My hon. Friend the Member for Nuneaton (Mr. Huckfield) said that one of the problems in this country was that although we had ideas, we did not turn them into marketable projects. That is true. We have the innovation, but the innovator—the engineer—has failed in the necessary role of communicating his innovation to his entrepreneurial colleague who must make the investment decision. Therefore, I suggest that alongside training in their initial degree in their own specialty, engineers should learn the language of industry—of boardrooms and management. They need to understand the language of management accounting, and they need to be trained in business administration as well as in the problems of engineering.
If it were possible to build this mind-widening capability into more of our engineering courses, ultimately it would mean that more engineers would take their places on boards. By the very nature of a board's activities, a relatively small proportion of the decisions taken are directly related to engineers. Therefore, the tendency of a board is to draw on the engineer as a specialist to advise, as and when needed. Thus, the engineer must adapt himself so that he is a valuable member of a board, not just in his engineering capacity, but in the sense that he can talk fully, freely and appropriately on the whole area of activity.
§ Mr.
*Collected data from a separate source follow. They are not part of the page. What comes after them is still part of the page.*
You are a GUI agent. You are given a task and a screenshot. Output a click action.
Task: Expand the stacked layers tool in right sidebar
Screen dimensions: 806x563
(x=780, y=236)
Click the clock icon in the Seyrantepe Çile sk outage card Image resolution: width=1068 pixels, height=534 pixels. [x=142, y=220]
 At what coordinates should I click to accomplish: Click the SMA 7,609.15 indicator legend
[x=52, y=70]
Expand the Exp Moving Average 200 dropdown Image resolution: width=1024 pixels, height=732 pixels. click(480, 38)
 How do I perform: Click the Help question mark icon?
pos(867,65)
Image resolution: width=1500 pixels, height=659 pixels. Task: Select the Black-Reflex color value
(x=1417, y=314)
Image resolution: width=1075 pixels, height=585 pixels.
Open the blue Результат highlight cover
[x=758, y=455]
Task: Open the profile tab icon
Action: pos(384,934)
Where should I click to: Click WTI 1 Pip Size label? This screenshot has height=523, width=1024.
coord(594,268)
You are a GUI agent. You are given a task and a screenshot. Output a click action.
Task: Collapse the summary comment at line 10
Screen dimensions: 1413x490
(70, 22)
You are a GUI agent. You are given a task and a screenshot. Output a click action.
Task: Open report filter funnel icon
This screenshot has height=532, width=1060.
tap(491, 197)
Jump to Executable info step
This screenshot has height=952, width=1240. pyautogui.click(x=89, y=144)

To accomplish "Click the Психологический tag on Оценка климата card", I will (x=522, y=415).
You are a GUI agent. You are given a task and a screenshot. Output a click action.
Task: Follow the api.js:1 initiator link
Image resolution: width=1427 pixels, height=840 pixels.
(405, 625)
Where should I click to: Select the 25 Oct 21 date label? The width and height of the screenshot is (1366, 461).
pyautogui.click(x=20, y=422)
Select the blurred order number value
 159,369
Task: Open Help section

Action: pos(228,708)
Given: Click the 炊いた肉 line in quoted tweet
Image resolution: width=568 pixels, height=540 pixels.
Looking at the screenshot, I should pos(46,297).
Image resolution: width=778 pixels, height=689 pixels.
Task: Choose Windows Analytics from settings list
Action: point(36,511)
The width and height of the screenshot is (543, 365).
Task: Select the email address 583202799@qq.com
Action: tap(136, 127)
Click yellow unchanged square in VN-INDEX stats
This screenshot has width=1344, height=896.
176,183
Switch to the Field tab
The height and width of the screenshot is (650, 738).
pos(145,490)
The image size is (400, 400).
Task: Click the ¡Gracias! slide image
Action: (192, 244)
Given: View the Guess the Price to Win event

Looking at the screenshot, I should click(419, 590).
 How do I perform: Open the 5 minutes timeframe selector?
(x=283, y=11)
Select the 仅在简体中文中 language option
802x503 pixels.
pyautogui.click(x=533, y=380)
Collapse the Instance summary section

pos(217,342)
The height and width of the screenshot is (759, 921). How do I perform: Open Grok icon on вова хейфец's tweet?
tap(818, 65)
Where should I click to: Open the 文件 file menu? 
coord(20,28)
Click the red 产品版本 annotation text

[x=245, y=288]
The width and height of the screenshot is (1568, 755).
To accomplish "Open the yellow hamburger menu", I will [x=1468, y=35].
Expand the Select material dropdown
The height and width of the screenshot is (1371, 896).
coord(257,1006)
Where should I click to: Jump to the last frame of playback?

William Waldegrave (Bristol, West)After the presentation of Sir Monty's report, one of the things I have noticed has been the high level and high quality of the many submissions that have been made to the Government and to individual hon. Members. There is now, if anything, too much of a consensus on and too wide an understanding of all these problems. There is practically no company and no institution in the country that cannot produce a good paper on the subject.
The problem, as we have already been told, since—
§ It being Eleven o'clock, Mr. Speaker interrupted proceedings, pursuant to Standing Order No. 5 (Friday sittings).